Luciano Pavarotti
Modena 12 ottobre 1935 – 6 settembre 2007
Suo padre Fernando, fornaio nell’esercito, ricopre un ruolo di cantante amatoriale nella “Corale Gioachino Rossini”. E il figlio Luciano non tarda a mostrare alla propria famiglia l’amore appena sbocciato per il canto, cominciando ad esibirsi in casa propria in imitazioni di grandi artisti. Nonostante ciò, il giovane Pavarotti decide di non intraprendere fin da subito una carriera musicale vera e propria, evitando così il conservatorio. Per un lungo periodo invece dedicherà i suoi studi all’insegnamento, per diventare un maestro di educazione fisica e insegnerà alle elementari per due anni, dopo essersi iscritto nell’istituto magistrale di Modena.
Pur proseguendo la sua carriera nell’insegnamento, non abbandona gli studi di canto: il tenore Arrigo Pola e il maestro Ettore Campogalliani, per sua stessa ammissione, resteranno per sempre i suoi unici e onorati maestri.
Negli anni successivi, entrato a pieno regime nel mondo della lirica e sempre continuando i suoi studi canori, il giovane tenore ottiene un primo successo musicale in una delle sue esibizioni con il padre in Galles, nel corso del festival di Llangollen dove si aggiudica il primo premio. Nel corso del 1961 otterrà la sua consacrazione personale. Il suo debutto ufficiale risale al 29 aprile di quell’anno, quando calcherà per la prima volta le scene del teatro dell’opera di Reggio Emilia, interpretando Rodolfo ne La Bohème di Puccini, diretta da Francesco Molinari Pradelli.

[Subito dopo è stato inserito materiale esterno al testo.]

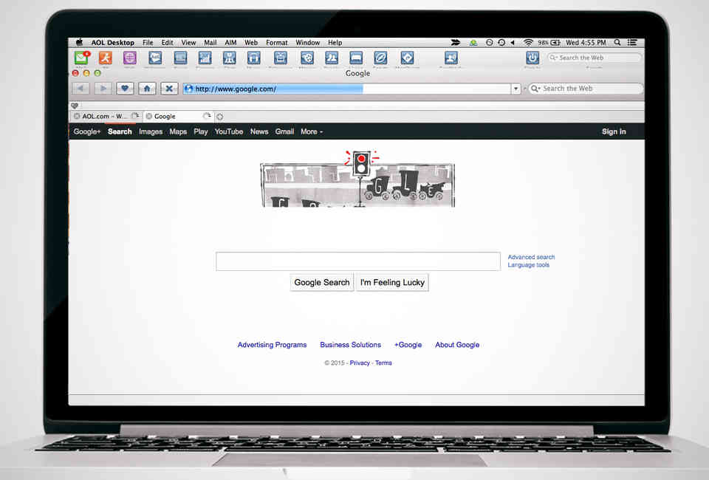709x480 pixels.
Task: Click into the Google search text box
Action: (x=357, y=261)
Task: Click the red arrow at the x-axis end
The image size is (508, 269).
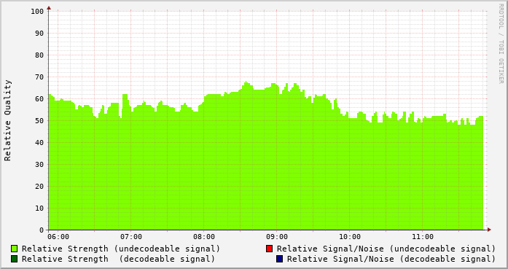Action: 489,230
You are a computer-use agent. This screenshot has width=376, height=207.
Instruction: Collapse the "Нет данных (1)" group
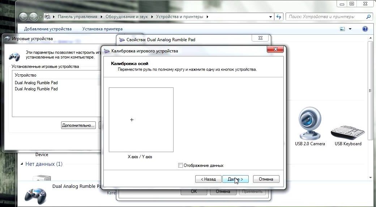pos(22,164)
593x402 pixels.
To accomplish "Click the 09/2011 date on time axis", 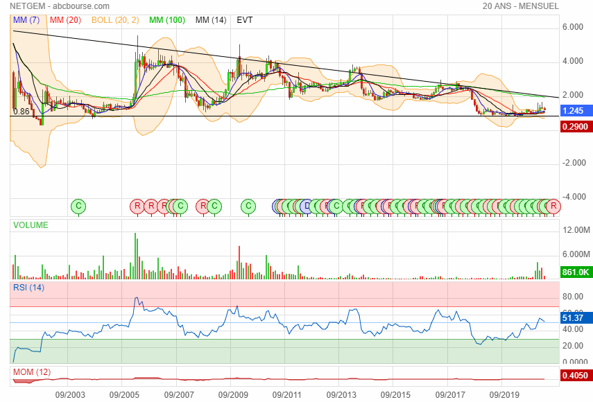I will click(286, 394).
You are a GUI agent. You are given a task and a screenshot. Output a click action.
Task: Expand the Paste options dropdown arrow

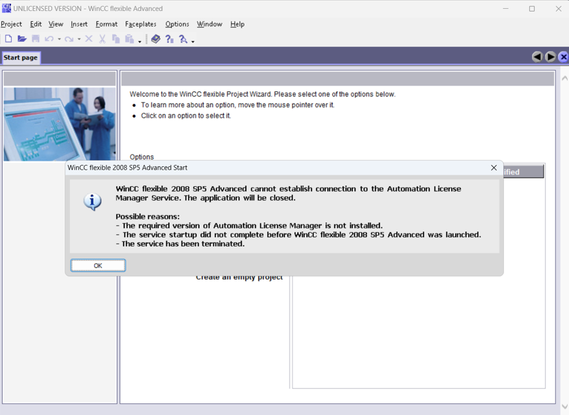click(x=139, y=41)
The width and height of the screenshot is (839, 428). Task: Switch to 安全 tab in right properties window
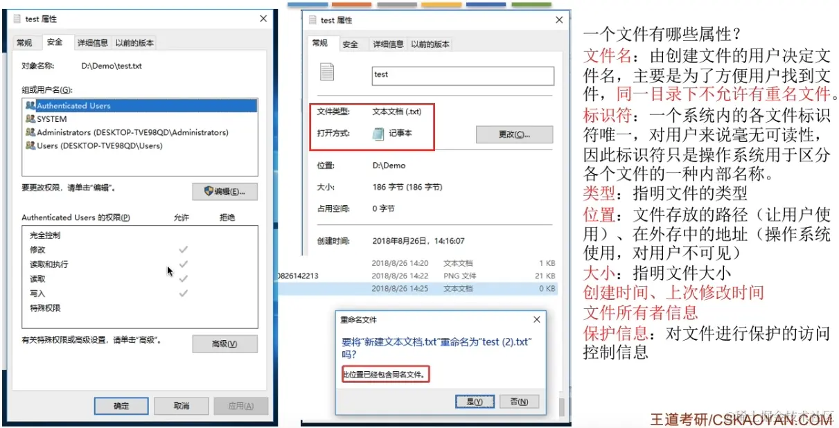(x=351, y=44)
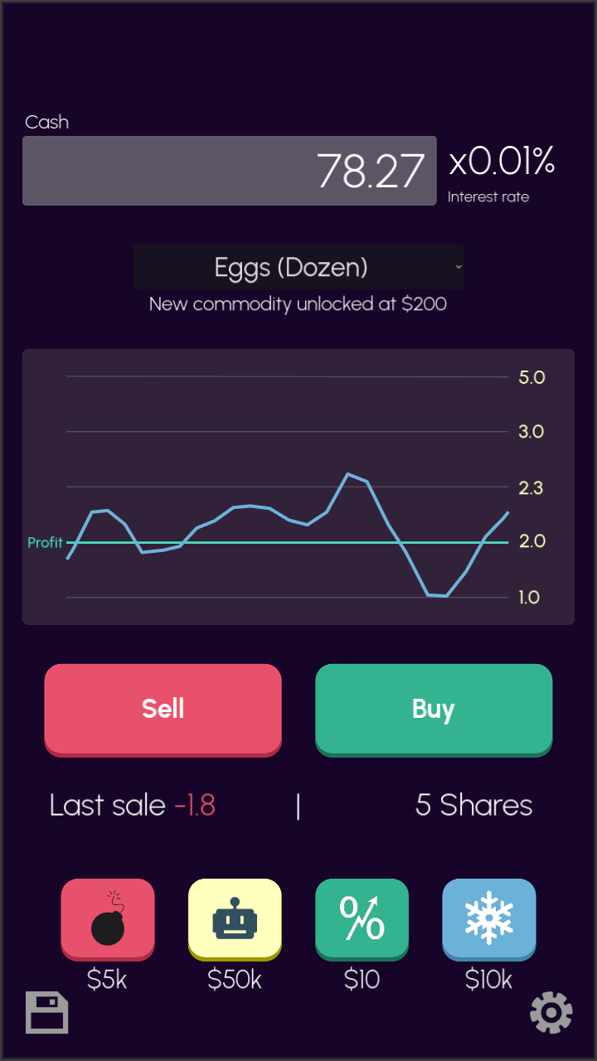Click the Profit line label on chart
Image resolution: width=597 pixels, height=1061 pixels.
(x=45, y=543)
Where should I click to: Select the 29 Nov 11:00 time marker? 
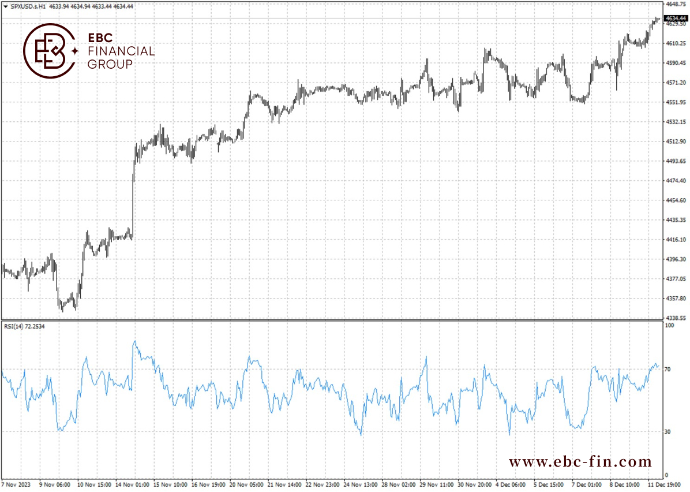tap(437, 484)
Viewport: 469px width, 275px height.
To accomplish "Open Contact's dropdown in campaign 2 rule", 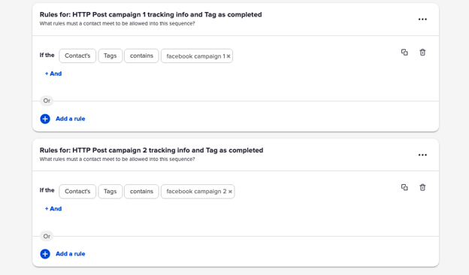I will (x=77, y=192).
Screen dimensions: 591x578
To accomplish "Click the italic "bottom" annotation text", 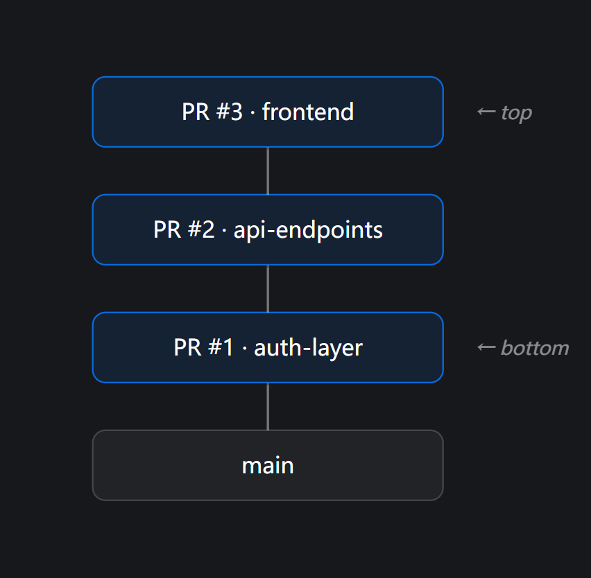I will coord(534,347).
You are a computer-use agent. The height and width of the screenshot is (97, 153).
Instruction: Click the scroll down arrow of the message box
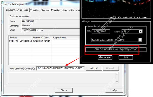117,82
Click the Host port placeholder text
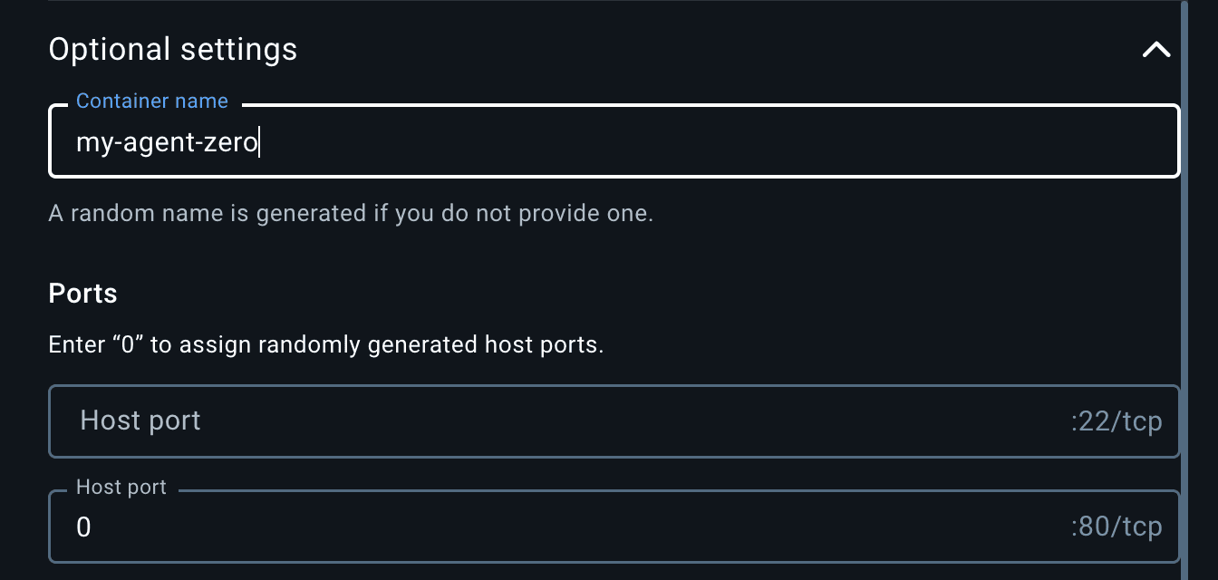The image size is (1218, 580). click(x=140, y=421)
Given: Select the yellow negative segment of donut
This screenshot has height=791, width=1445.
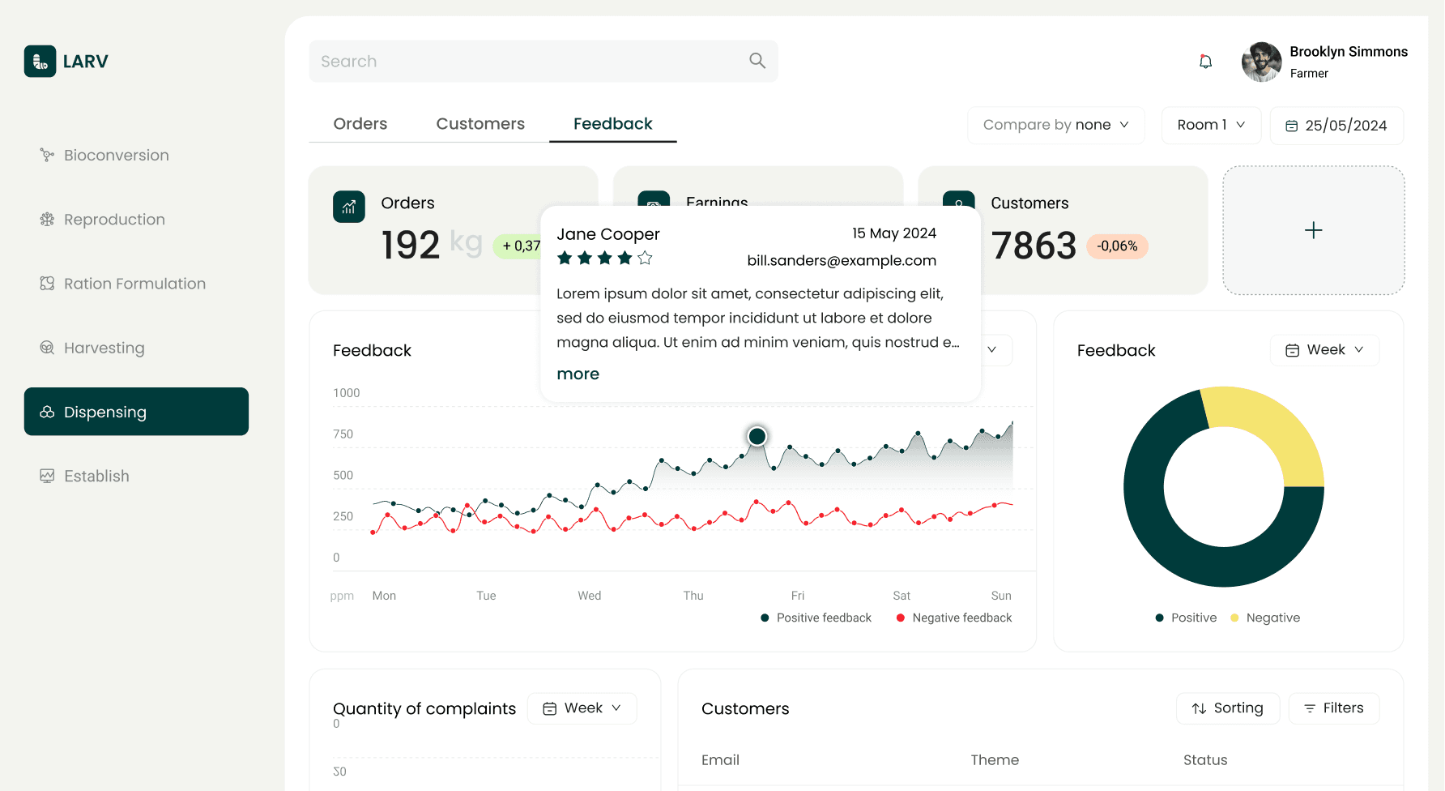Looking at the screenshot, I should (1273, 428).
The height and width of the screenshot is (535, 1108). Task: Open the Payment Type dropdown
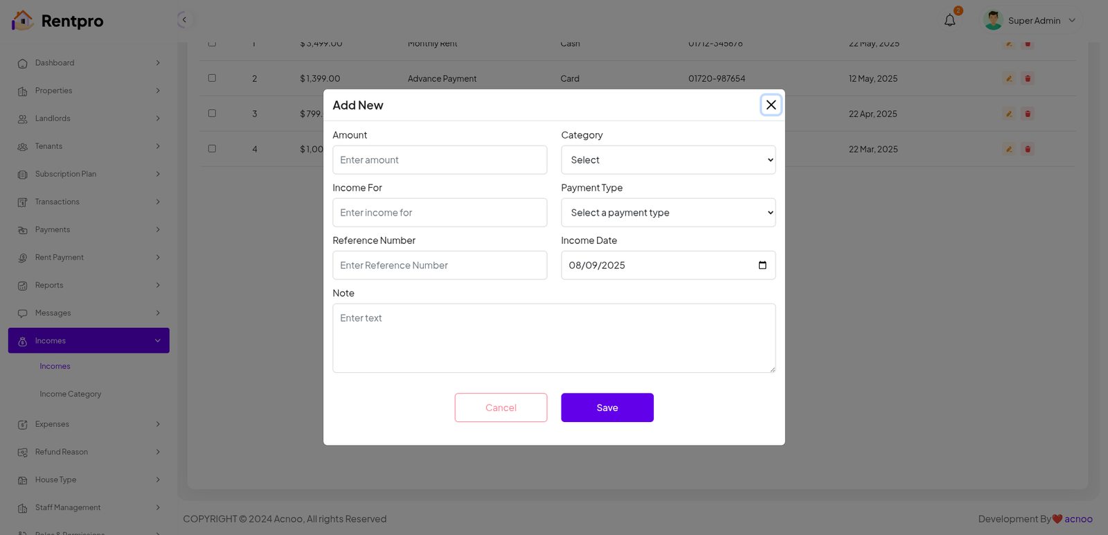(668, 213)
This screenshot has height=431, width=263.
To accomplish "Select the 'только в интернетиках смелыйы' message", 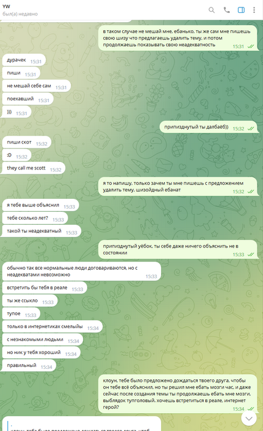I will (52, 327).

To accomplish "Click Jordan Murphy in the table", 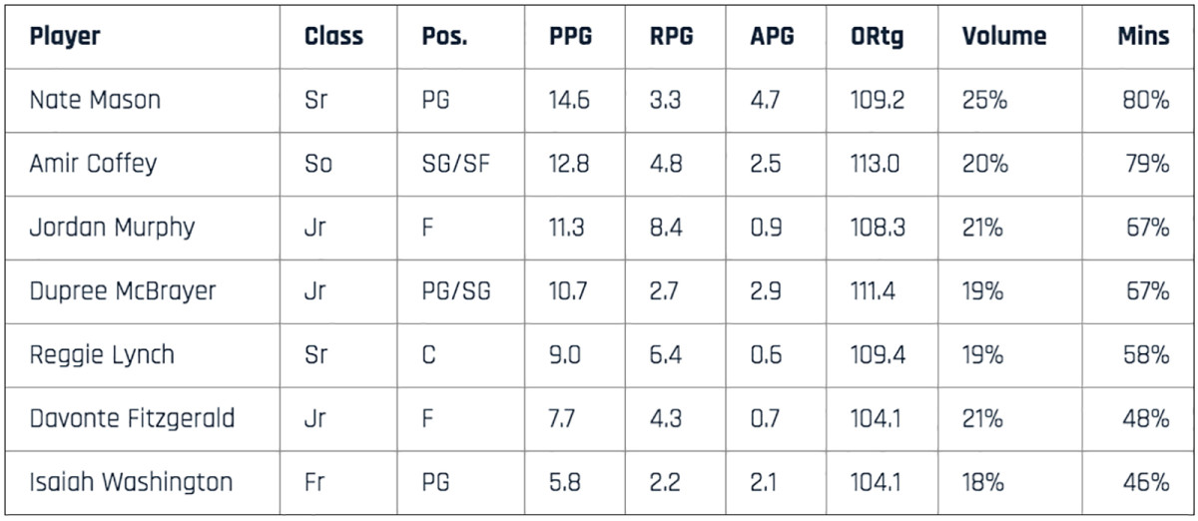I will click(x=112, y=228).
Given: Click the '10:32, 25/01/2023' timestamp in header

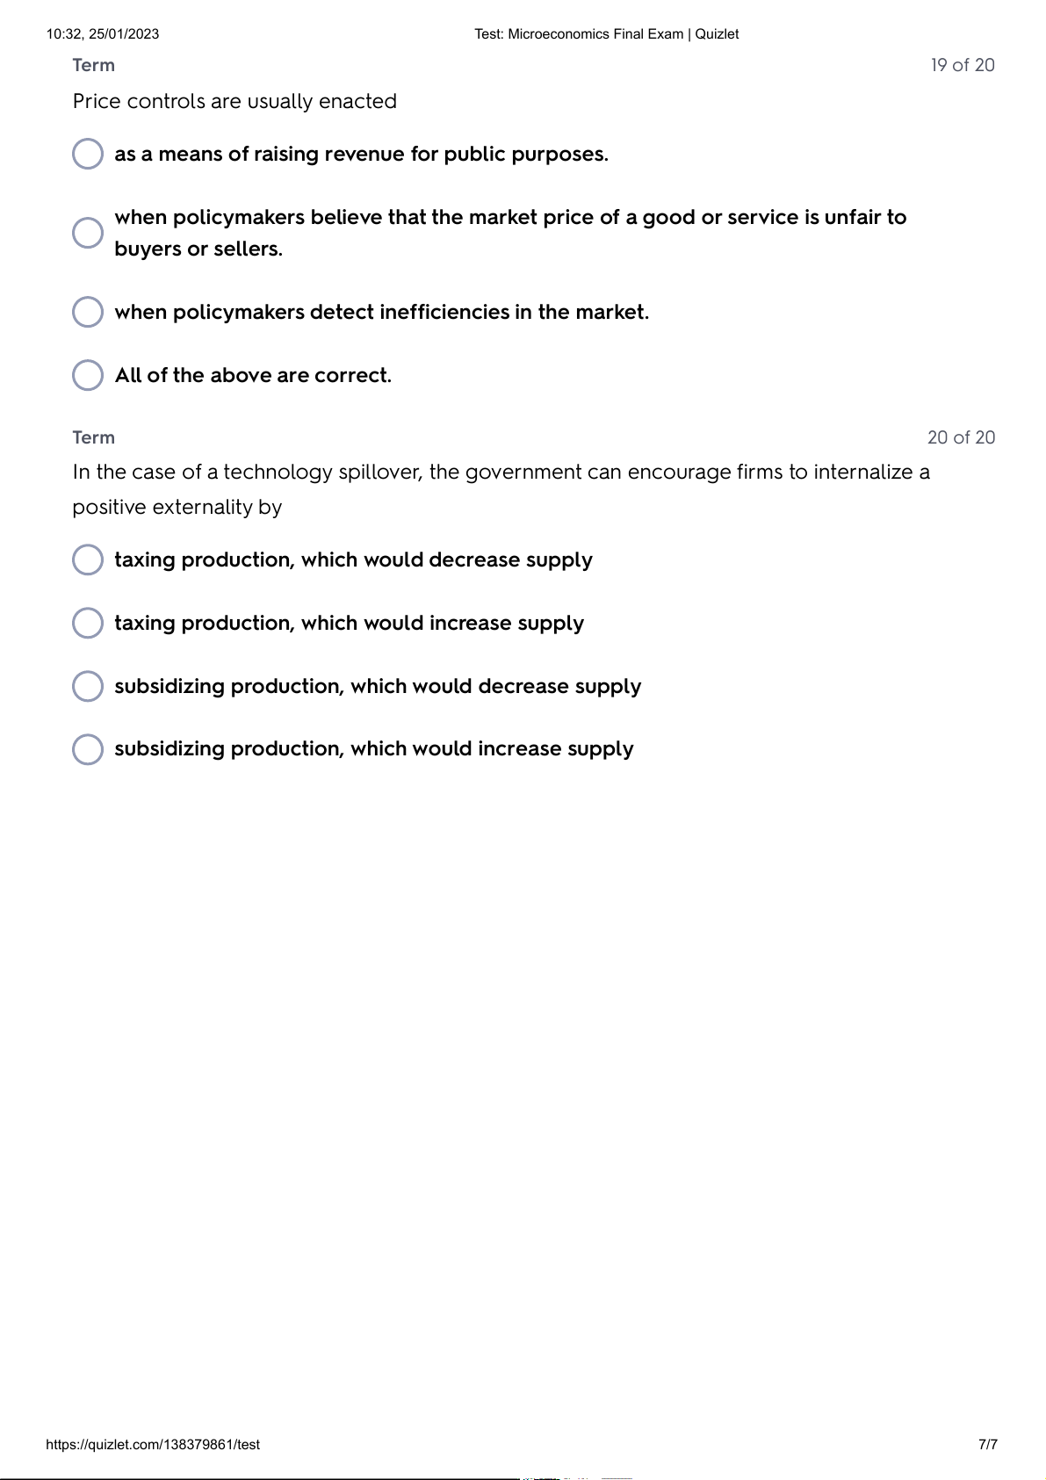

Al 1961 risale anche il primo riconoscimento personale nel concorso internazionale Achille Peri e il matrimonio con Adua Veroni, con cui era fidanzato da 8 anni. Mentre la messa in scena de La Bohème viene riproposta in diverse città d’Italia e ha addirittura alcune richieste all’estero, Pavarotti interpreta il ruolo del Duca di Mantova nel Rigoletto, a Carpi, Brescia e al Teatro Massimo di Palermo, dove, sotto la direzione del maestro Tullio Serafin, ottiene un enorme successo e consacra la sua figura di tenore in tutta Italia.